Inside Thai Airways' first A380 superjumbo
First class on board the Thai Airways A380. The superjumbos will have 12 first-class seats, 60 in business and 435 in coach. The new planes, which also feature bar areas, will replace 375-seat Boeing 747-400s that have been in service for more than 20 years.
Thai Airways plans to operate the world's largest passenger plane, the Airbus A380 superjumbo, to London's Heathrow airport followig delivery of its fifth and sixth aircraft later this year.
Thai can't be more specific about when the A380 will serve Europe's busiest air hub because delivery dates from Airbus aren't certain, UK and Ireland General Manager Khun Wit Kitchathorn said in London.
The A380s will substitute for one of two services provided by Boeing 747-400s that will return to the London route this month after a year's gap for refurbishment, he said. The 747's cargo flexibility makes retention of one service desirable, with the jumbo regularly carrying outsize items such as Porsche and Ferrari sports cars that the Airbus would struggle to handle.
“Frequencies are the most important thing, and from that point of view I'd rather have three 747s serving London,” Kitchathorn said. “But the A380 is also a prestige aircraft so we'd welcome it of course.”
Thai's next A380s are slated to arrive in October or November, Serena Kelly, its deputy sales manager, said in London at an event to publicize the 747 refurbishment, reiterating that the timings aren't definite.
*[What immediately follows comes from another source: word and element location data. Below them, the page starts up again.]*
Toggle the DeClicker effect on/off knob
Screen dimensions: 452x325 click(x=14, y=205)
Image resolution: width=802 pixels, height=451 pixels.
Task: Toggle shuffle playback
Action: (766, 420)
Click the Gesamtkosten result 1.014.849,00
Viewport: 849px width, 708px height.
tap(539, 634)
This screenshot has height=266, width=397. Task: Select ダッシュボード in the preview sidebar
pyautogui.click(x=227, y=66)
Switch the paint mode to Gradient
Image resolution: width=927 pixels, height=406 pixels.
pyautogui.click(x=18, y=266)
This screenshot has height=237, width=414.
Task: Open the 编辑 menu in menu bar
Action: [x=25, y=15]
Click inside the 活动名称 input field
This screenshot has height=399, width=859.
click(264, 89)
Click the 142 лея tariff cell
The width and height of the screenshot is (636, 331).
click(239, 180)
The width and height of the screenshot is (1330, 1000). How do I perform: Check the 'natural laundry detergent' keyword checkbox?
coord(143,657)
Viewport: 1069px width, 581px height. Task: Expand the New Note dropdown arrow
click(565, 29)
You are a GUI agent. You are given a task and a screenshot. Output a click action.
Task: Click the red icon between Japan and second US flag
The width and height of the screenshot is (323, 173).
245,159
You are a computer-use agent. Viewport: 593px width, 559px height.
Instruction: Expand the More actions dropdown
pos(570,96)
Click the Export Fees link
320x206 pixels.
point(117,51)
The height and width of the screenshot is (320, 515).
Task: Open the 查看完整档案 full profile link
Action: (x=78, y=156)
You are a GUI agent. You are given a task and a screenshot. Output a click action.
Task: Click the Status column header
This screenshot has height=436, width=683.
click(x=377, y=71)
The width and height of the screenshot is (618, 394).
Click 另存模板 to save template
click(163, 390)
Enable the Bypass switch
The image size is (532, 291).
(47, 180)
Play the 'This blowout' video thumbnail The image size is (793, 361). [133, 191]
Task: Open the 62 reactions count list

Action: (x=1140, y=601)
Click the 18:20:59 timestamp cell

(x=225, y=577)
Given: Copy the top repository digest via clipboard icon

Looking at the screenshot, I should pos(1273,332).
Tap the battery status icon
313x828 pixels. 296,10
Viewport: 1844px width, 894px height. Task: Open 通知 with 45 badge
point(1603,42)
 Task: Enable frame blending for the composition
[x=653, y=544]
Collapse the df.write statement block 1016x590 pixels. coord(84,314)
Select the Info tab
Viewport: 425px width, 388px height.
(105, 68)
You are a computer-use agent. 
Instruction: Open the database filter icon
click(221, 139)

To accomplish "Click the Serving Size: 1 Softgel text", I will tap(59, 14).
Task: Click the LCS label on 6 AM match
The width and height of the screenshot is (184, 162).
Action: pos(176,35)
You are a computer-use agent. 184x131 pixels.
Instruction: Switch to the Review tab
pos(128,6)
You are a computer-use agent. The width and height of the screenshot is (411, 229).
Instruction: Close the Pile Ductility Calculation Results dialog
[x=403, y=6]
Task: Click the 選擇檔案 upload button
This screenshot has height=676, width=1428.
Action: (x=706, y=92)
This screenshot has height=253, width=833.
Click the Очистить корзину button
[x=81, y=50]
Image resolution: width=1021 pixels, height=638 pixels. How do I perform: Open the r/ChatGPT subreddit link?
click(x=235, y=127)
Thai will reintroduce the Boeing jets to London from March 31, returning capacity on the route to almost 750 seats a day from 534 during a year of operations by Airbus A340-600s. Two planes are required to provide a single frequency because of the distance involved. A 747-A380 combination could seat 881 people.
London might even be able to support four daily frequencies if the aircraft deployed including smaller Boeing 777 planes, Kitchathorn said. A service to Manchester is another option.
Two daily flights to London split between an A380 and 747 would match Thai's service to Frankfurt, the main focus for the carrier's European transfer traffic via the network of Star Alliance partner Lufthansa. Thai's first two A380s were deployed to provide the German service.
The Bangkok-based carrier will also operate a daily A380 service to Paris using its third and fourth A380s from the end of this month. The service is being cut from 10 frequencies a week because of the greater number of seats available on the double-decker superjumbo.
Thai's Southeast Asian rivals Singapore Airlines and Malaysian Airlines already fly the A380 to London.